Cinema Vernis concerns itself with sensuality and volatility and what happens to the human psyche when these two properties intertwine. For Abrams, the tensions inherent to the paintings dramatize his artistic process as charged and urgent. Pointing to the precariousness of human relationships, the show explores how we all want to experience pleasure and love, but do not want to be injured by the voraciousness of that very desire. Standing before Abrams' filmic paintings, viewers, longing for that painful pleasure, become the figures inside the canvas. As such, the exhibition can be read as an example of the contemporary impulse to transcribe film onto the realm of fantasy and imagination in a subconscious effort to experience what the French call jouissance--orgasmic pleasure.
Theorized in the writings of Jacques Lacan, jouissance is the transgression beyond the safety of our own limits of pleasure. According to Freudian psychoanalysis, one of the main drives within the human psyche is the Pleasure Principle, regulating what we find enjoyable in order to protect ourselves in the external world. However, beyond every limit there is a space of excess. In the context of Cinema Vernis, jouissance is a pleasure that can only be derived from the experience of pain.
Accompanying the grid formation of panel boxes are seven large, explosive canvases that depict scenes from Contempt. Taking up two of the museum's walls, these paintings create a space where a film about film is translated into paintings about life and the jouissance that results when physical, conceptual and moral boundaries between lovers are crossed.
Thematically arranged, Abrams' Contempt transgresses the frame of popular film--figurative realism is abandoned for the sake of the intensity of abstraction, the blurs and splatters of the painted surface. These abstract flirtations perform a dual function: the characters within the frames are simultaneously veiled and laid bare by the intensity of Abrams' brush strokes, allowing the viewer to move beyond the canvas into the realm of imagination.

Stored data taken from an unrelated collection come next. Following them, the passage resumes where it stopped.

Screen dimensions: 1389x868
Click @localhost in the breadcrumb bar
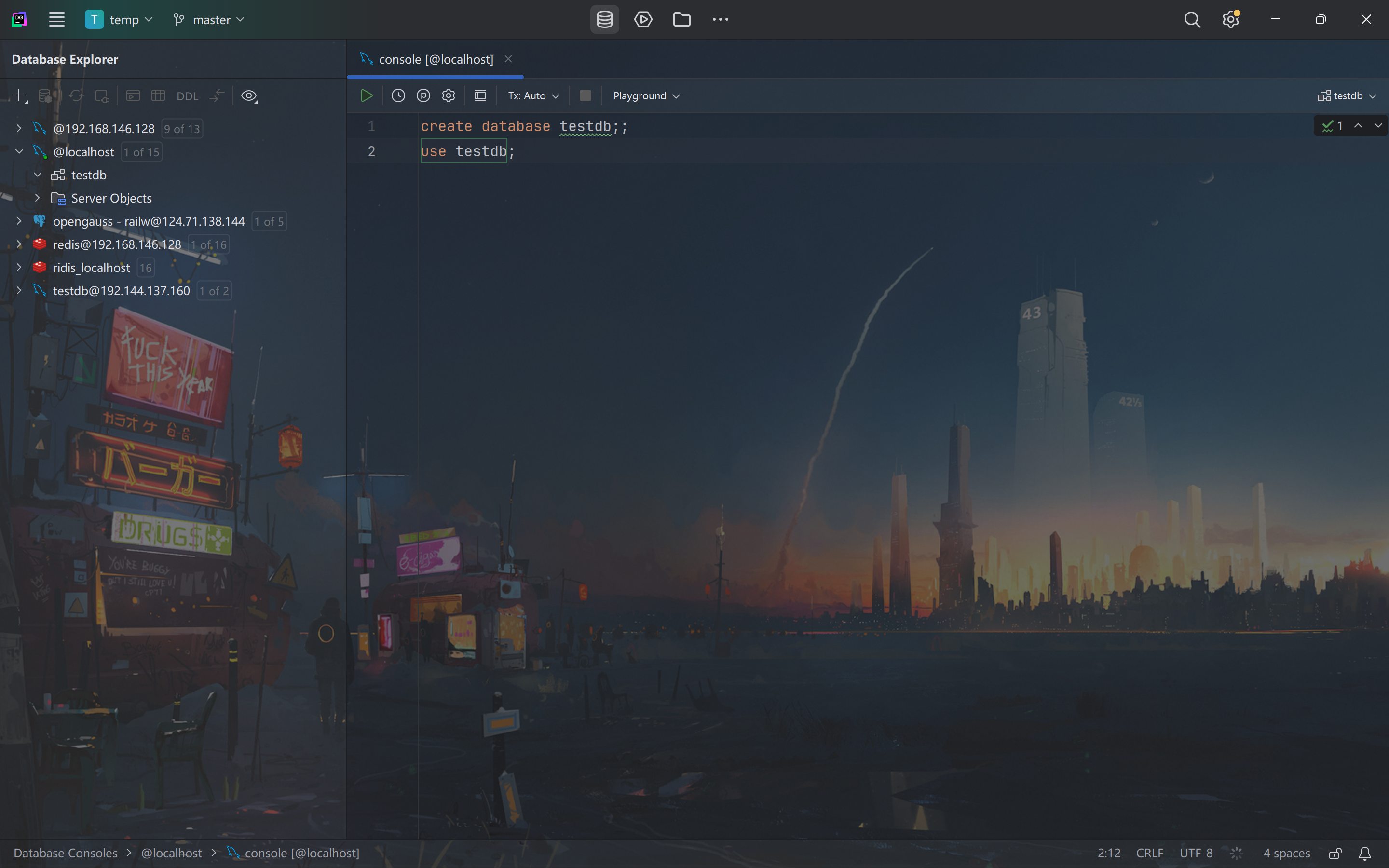coord(171,853)
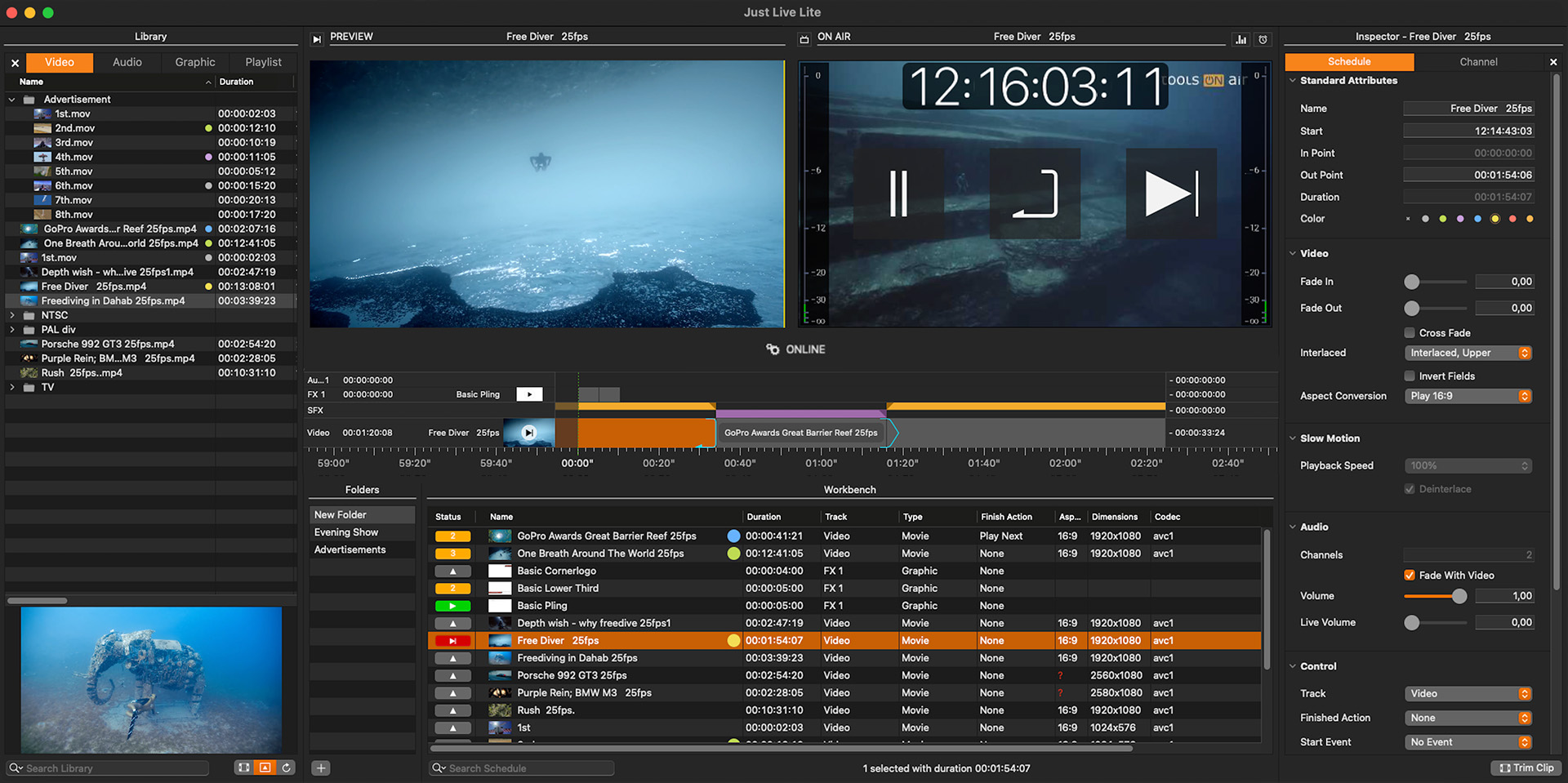Switch to the Graphic tab in the Library

[x=194, y=61]
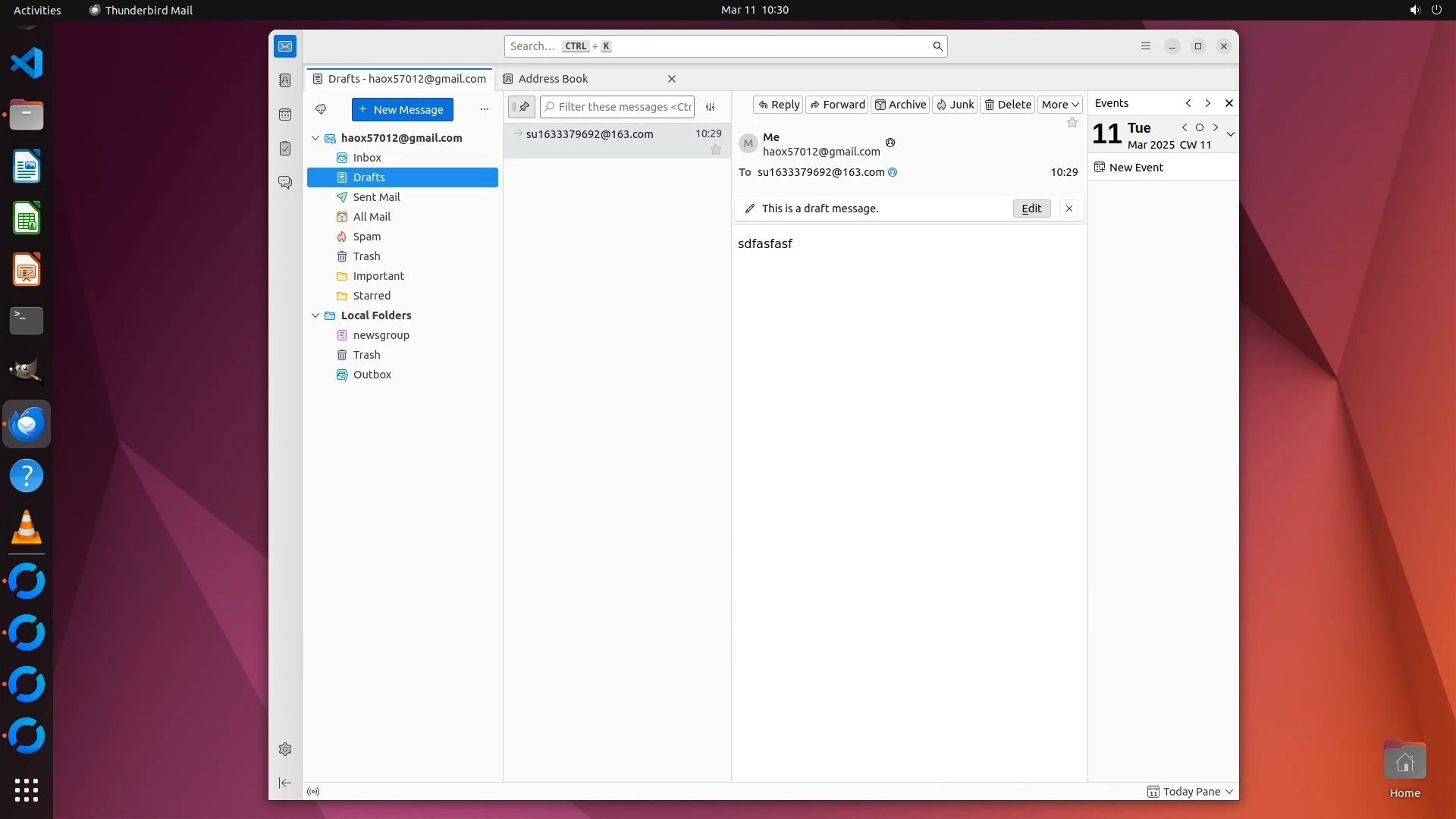This screenshot has height=819, width=1456.
Task: Collapse the spaces toolbar arrow icon
Action: tap(285, 783)

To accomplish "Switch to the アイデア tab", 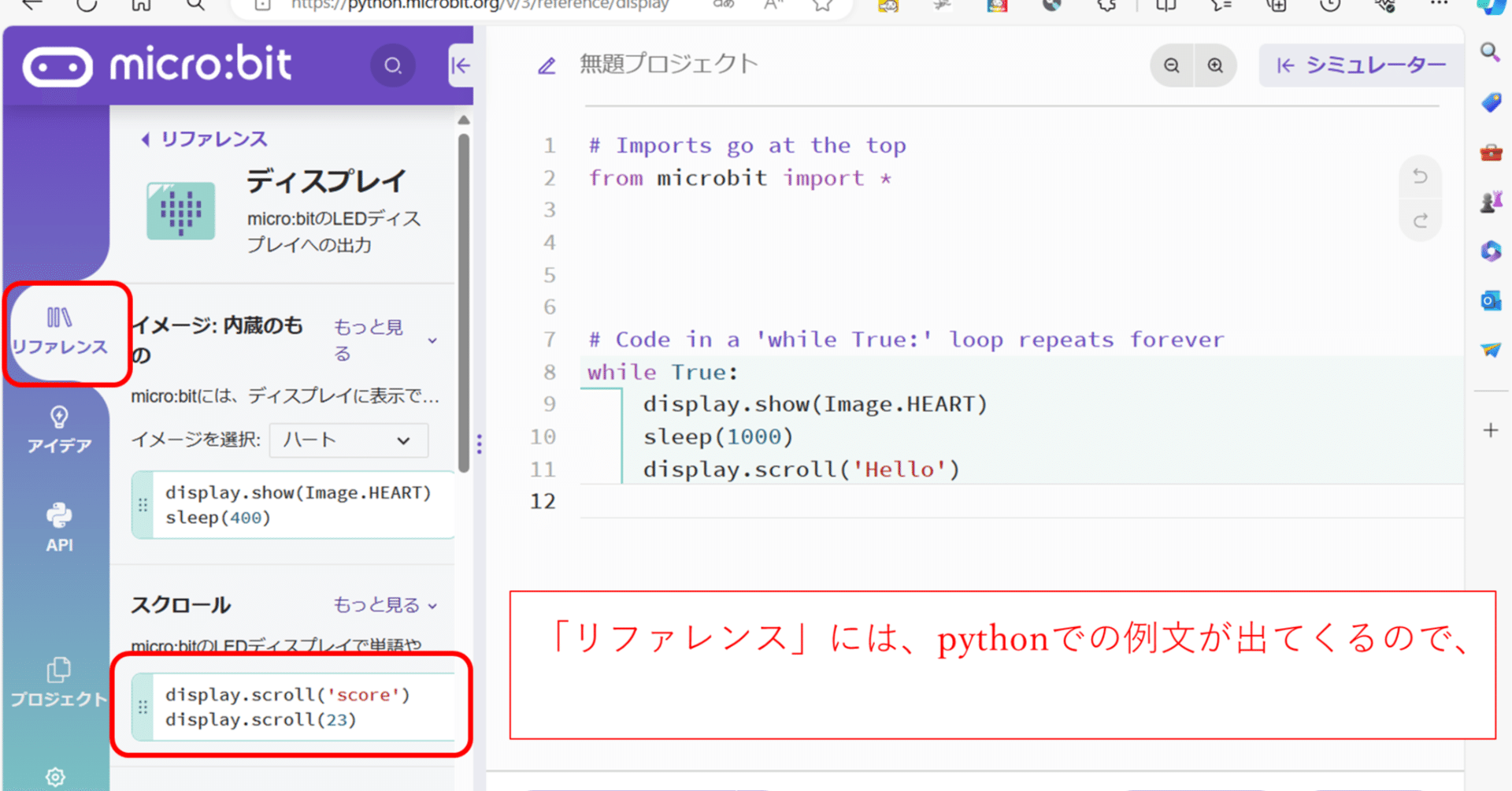I will [57, 429].
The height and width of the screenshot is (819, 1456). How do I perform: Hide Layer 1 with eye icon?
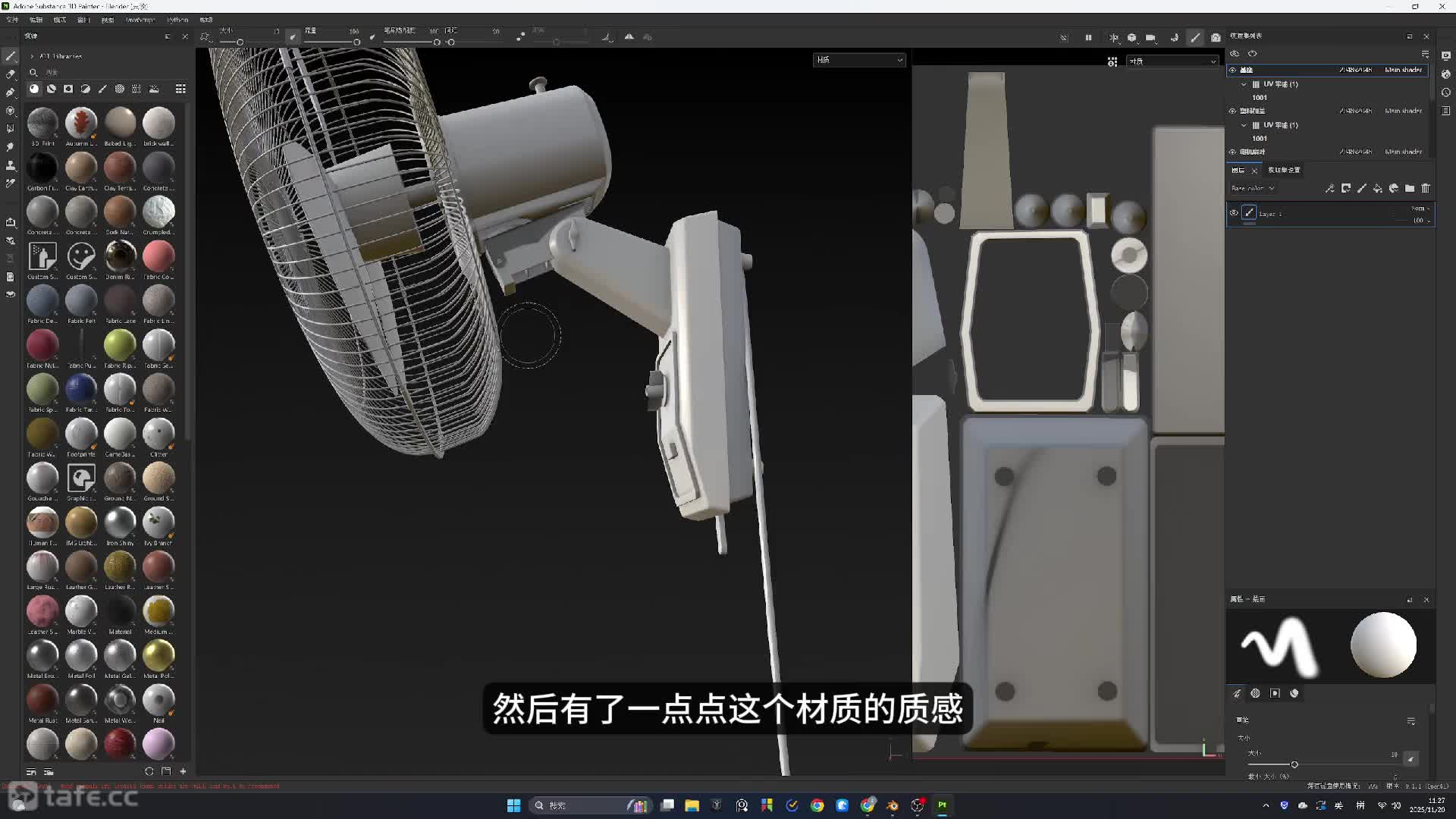tap(1234, 213)

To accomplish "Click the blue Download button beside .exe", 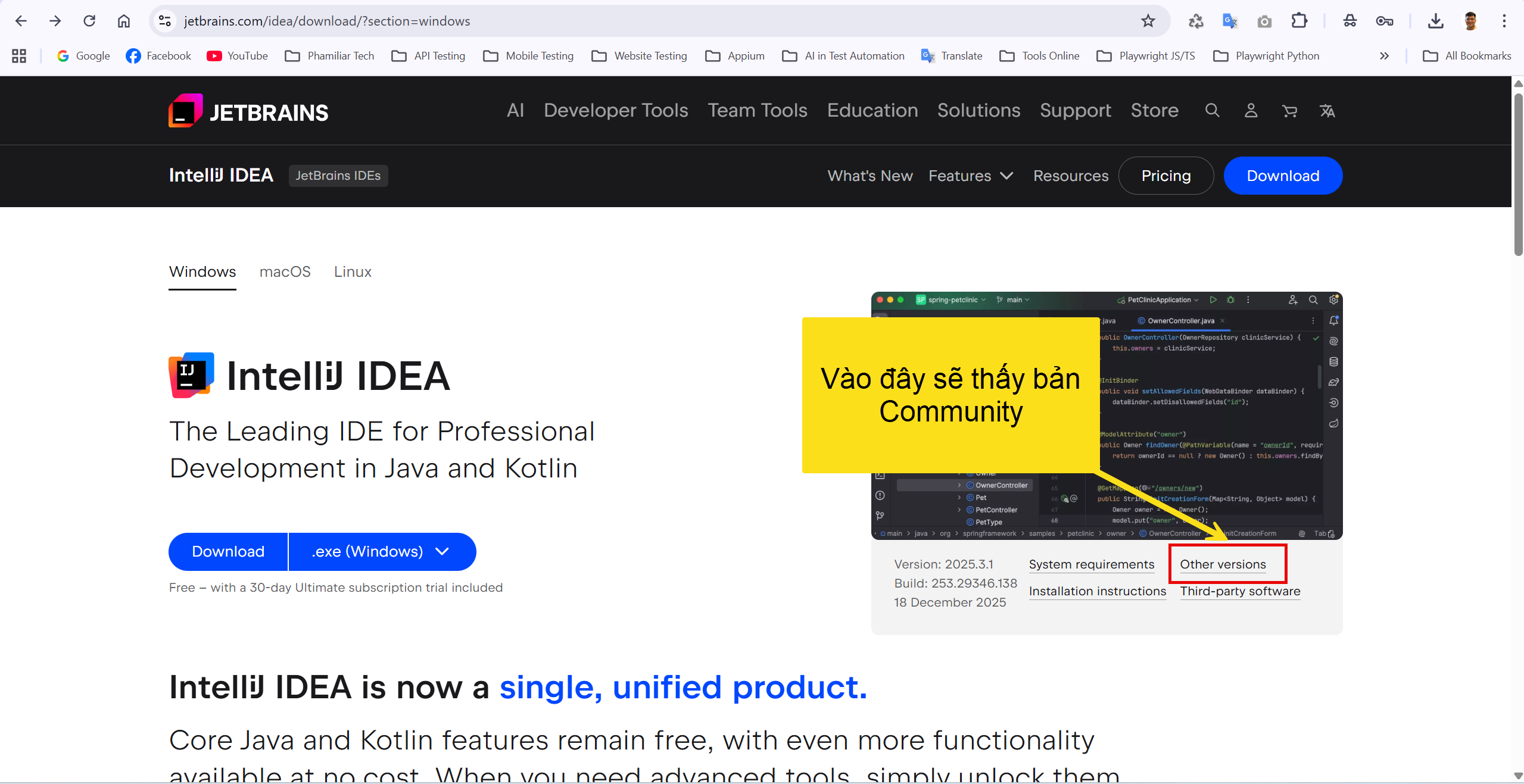I will click(228, 551).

The Contempt series dramatizes the tensions between lovers when unreasonable, external demands are placed on the psyche. These painted figures simultaneously evoke pain and pleasure, due not only to the artist's selection of scenes and the subsequent narrative that develops, but also because of his use of abstraction. The disruption of the narrative and the tensions between realism and abstraction allow the viewer a repris in fantasy. The aesthetic liberties taken by the artist provide a forum for the viewer to project new narratives, situating the self inside the frame of Contempt.
In Bed (2007), Abrams depicts the aftermath of lovemaking. The scene appears idyllic, but the narrative is disrupted by a concentrated splattering of paint in the middle of In Bed and in Brigitte Bardot's hair, an obvious reference to ejaculation. Although sexual relief is insinuated by the white splashes, Abrams' technique appears both urgent and indifferent. Surrounded by a sense of physical danger, Bardot is transformed into the viewer's surrogate by the brutality of Abrams' engagement with the painted surface. The sweeping movement of the underlying paint from left to right heralds the dissolution of boundaries, allowing the viewer to enter the scene in an effort to partake in fantasy on the other side of the painted image.